··· Dataset content ···

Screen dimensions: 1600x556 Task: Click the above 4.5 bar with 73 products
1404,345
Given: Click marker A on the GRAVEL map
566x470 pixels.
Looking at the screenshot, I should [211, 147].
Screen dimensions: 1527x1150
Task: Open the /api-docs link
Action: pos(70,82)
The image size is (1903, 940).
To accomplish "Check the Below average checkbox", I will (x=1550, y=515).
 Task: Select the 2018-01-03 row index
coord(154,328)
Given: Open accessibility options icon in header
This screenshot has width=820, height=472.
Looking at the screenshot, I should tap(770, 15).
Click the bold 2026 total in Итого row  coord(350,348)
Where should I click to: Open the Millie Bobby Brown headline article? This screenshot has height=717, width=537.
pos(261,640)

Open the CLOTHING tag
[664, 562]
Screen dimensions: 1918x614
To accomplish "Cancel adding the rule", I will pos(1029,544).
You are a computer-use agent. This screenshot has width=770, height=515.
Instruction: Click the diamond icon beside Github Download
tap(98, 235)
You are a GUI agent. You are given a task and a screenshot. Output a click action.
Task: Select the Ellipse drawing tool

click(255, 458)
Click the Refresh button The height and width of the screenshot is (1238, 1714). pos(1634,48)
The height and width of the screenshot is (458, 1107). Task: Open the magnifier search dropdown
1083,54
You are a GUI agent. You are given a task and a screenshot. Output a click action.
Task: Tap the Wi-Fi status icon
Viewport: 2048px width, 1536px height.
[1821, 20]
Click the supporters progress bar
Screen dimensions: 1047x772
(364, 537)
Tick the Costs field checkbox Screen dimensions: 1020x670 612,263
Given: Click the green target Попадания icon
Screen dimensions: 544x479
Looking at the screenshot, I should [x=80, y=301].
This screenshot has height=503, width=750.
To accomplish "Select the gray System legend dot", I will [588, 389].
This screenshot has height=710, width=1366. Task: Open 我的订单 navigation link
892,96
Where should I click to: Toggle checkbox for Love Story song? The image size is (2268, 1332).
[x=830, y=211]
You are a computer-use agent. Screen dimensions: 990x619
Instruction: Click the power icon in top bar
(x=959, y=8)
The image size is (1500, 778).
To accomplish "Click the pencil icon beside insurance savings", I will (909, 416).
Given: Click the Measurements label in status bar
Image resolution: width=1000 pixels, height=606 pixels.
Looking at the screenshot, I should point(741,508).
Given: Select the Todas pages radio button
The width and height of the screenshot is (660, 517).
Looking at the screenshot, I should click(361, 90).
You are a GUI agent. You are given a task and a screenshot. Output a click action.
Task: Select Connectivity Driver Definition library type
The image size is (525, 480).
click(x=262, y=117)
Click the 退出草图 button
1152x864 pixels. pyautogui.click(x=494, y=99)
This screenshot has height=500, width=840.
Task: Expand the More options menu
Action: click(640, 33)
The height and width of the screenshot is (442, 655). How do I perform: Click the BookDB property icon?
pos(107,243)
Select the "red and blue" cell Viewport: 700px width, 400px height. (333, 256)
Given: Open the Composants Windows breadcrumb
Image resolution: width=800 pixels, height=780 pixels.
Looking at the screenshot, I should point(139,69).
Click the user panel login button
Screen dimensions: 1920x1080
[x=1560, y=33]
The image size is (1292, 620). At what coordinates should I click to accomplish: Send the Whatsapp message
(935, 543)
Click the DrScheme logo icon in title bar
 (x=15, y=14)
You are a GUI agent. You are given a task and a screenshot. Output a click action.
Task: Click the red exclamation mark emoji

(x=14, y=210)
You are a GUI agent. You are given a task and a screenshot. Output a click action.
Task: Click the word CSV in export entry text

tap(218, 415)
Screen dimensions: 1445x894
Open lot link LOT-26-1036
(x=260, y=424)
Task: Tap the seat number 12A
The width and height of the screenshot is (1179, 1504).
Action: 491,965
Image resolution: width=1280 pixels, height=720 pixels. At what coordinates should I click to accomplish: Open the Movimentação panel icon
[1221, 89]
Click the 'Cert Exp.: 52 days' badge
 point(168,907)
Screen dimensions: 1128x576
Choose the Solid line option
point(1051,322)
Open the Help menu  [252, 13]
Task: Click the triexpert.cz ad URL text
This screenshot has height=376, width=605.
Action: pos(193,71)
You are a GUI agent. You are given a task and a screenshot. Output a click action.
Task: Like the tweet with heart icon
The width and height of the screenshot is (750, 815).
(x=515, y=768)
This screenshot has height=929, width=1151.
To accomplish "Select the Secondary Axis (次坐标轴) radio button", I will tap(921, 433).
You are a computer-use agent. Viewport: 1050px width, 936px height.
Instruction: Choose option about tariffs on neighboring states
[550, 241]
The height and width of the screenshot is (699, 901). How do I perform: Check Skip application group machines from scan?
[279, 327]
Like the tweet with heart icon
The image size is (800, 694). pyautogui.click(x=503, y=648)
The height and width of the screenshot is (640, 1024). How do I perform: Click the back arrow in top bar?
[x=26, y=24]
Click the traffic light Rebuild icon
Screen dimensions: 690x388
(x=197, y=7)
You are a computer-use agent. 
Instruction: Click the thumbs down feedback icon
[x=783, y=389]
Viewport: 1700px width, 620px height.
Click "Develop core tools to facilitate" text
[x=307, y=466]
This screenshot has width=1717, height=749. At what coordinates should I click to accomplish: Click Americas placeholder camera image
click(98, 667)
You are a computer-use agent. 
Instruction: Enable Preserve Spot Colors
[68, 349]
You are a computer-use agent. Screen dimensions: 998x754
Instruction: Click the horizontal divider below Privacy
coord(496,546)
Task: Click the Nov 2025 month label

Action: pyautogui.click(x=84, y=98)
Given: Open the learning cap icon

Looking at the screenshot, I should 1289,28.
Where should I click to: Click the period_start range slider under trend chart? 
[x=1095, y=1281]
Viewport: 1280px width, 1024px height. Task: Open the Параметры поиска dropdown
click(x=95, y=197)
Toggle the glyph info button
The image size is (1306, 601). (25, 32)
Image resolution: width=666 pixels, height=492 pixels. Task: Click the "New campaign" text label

···

Your goal
Retype each line above, keeping every character.

Reply
Screen dimensions: 1600x556 Task: Click the above 4.5 bar with 73 products
1404,345
Given: Click marker A on the GRAVEL map
566x470 pixels.
Looking at the screenshot, I should [211, 147].
Screen dimensions: 1527x1150
Task: Open the /api-docs link
Action: pos(70,82)
The image size is (1903, 940).
To accomplish "Check the Below average checkbox", I will (x=1550, y=515).
 Task: Select the 2018-01-03 row index
coord(154,328)
Given: Open accessibility options icon in header
This screenshot has width=820, height=472.
Looking at the screenshot, I should tap(770, 15).
Click the bold 2026 total in Итого row  coord(350,348)
Where should I click to: Open the Millie Bobby Brown headline article? This screenshot has height=717, width=537.
pos(261,640)

Open the CLOTHING tag
[664, 562]
Screen dimensions: 1918x614
To accomplish "Cancel adding the rule", I will pos(1029,544).
You are a computer-use agent. This screenshot has width=770, height=515.
Instruction: Click the diamond icon beside Github Download
tap(98, 235)
You are a GUI agent. You are given a task and a screenshot. Output a click action.
Task: Select the Ellipse drawing tool

click(255, 458)
Click the Refresh button The height and width of the screenshot is (1238, 1714). pos(1634,48)
The height and width of the screenshot is (458, 1107). Task: Open the magnifier search dropdown
1083,54
You are a GUI agent. You are given a task and a screenshot. Output a click action.
Task: Tap the Wi-Fi status icon
Viewport: 2048px width, 1536px height.
[1821, 20]
Click the supporters progress bar
Screen dimensions: 1047x772
(364, 537)
Tick the Costs field checkbox Screen dimensions: 1020x670 612,263
Given: Click the green target Попадания icon
Screen dimensions: 544x479
Looking at the screenshot, I should [x=80, y=301].
This screenshot has height=503, width=750.
To accomplish "Select the gray System legend dot", I will [588, 389].
This screenshot has height=710, width=1366. Task: Open 我的订单 navigation link
892,96
Where should I click to: Toggle checkbox for Love Story song? The image size is (2268, 1332).
[x=830, y=211]
You are a computer-use agent. Screen dimensions: 990x619
Instruction: Click the power icon in top bar
(x=959, y=8)
The image size is (1500, 778).
To accomplish "Click the pencil icon beside insurance savings", I will (909, 416).
Given: Click the Measurements label in status bar
Image resolution: width=1000 pixels, height=606 pixels.
Looking at the screenshot, I should point(741,508).
Given: Select the Todas pages radio button
The width and height of the screenshot is (660, 517).
Looking at the screenshot, I should click(361, 90).
You are a GUI agent. You are given a task and a screenshot. Output a click action.
Task: Select Connectivity Driver Definition library type
The image size is (525, 480).
click(x=262, y=117)
Click the 退出草图 button
1152x864 pixels. pyautogui.click(x=494, y=99)
This screenshot has height=500, width=840.
Task: Expand the More options menu
Action: click(640, 33)
The height and width of the screenshot is (442, 655). How do I perform: Click the BookDB property icon?
pos(107,243)
Select the "red and blue" cell Viewport: 700px width, 400px height. (333, 256)
Given: Open the Composants Windows breadcrumb
Image resolution: width=800 pixels, height=780 pixels.
Looking at the screenshot, I should point(139,69).
Click the user panel login button
Screen dimensions: 1920x1080
[x=1560, y=33]
The image size is (1292, 620). At what coordinates should I click to accomplish: Send the Whatsapp message
(935, 543)
Click the DrScheme logo icon in title bar
 (x=15, y=14)
You are a GUI agent. You are given a task and a screenshot. Output a click action.
Task: Click the red exclamation mark emoji

(x=14, y=210)
You are a GUI agent. You are given a task and a screenshot. Output a click action.
Task: Click the word CSV in export entry text

tap(218, 415)
Screen dimensions: 1445x894
Open lot link LOT-26-1036
(x=260, y=424)
Task: Tap the seat number 12A
The width and height of the screenshot is (1179, 1504).
Action: 491,965
Image resolution: width=1280 pixels, height=720 pixels. At what coordinates should I click to accomplish: Open the Movimentação panel icon
[1221, 89]
Click the 'Cert Exp.: 52 days' badge
 point(168,907)
Screen dimensions: 1128x576
Choose the Solid line option
point(1051,322)
Open the Help menu  [252, 13]
Task: Click the triexpert.cz ad URL text
This screenshot has height=376, width=605.
Action: pos(193,71)
You are a GUI agent. You are given a task and a screenshot. Output a click action.
Task: Like the tweet with heart icon
The width and height of the screenshot is (750, 815).
(x=515, y=768)
This screenshot has height=929, width=1151.
To accomplish "Select the Secondary Axis (次坐标轴) radio button", I will tap(921, 433).
You are a computer-use agent. Viewport: 1050px width, 936px height.
Instruction: Choose option about tariffs on neighboring states
[550, 241]
The height and width of the screenshot is (699, 901). How do I perform: Check Skip application group machines from scan?
[279, 327]
Like the tweet with heart icon
The image size is (800, 694). pyautogui.click(x=503, y=648)
The height and width of the screenshot is (640, 1024). How do I perform: Click the back arrow in top bar?
[x=26, y=24]
Click the traffic light Rebuild icon
Screen dimensions: 690x388
(x=197, y=7)
You are a computer-use agent. 
Instruction: Click the thumbs down feedback icon
[x=783, y=389]
Viewport: 1700px width, 620px height.
Click "Develop core tools to facilitate" text
[x=307, y=466]
This screenshot has width=1717, height=749. At what coordinates should I click to accomplish: Click Americas placeholder camera image
click(98, 667)
You are a computer-use agent. 
Instruction: Enable Preserve Spot Colors
[68, 349]
You are a computer-use agent. Screen dimensions: 998x754
Instruction: Click the horizontal divider below Privacy
coord(496,546)
Task: Click the Nov 2025 month label

Action: pyautogui.click(x=84, y=98)
Given: Open the learning cap icon

Looking at the screenshot, I should 1289,28.
Where should I click to: Click the period_start range slider under trend chart? 
[x=1095, y=1281]
Viewport: 1280px width, 1024px height. Task: Open the Параметры поиска dropdown
click(x=95, y=197)
Toggle the glyph info button
The image size is (1306, 601). (25, 32)
Image resolution: width=666 pixels, height=492 pixels. Task: Click the "New campaign" text label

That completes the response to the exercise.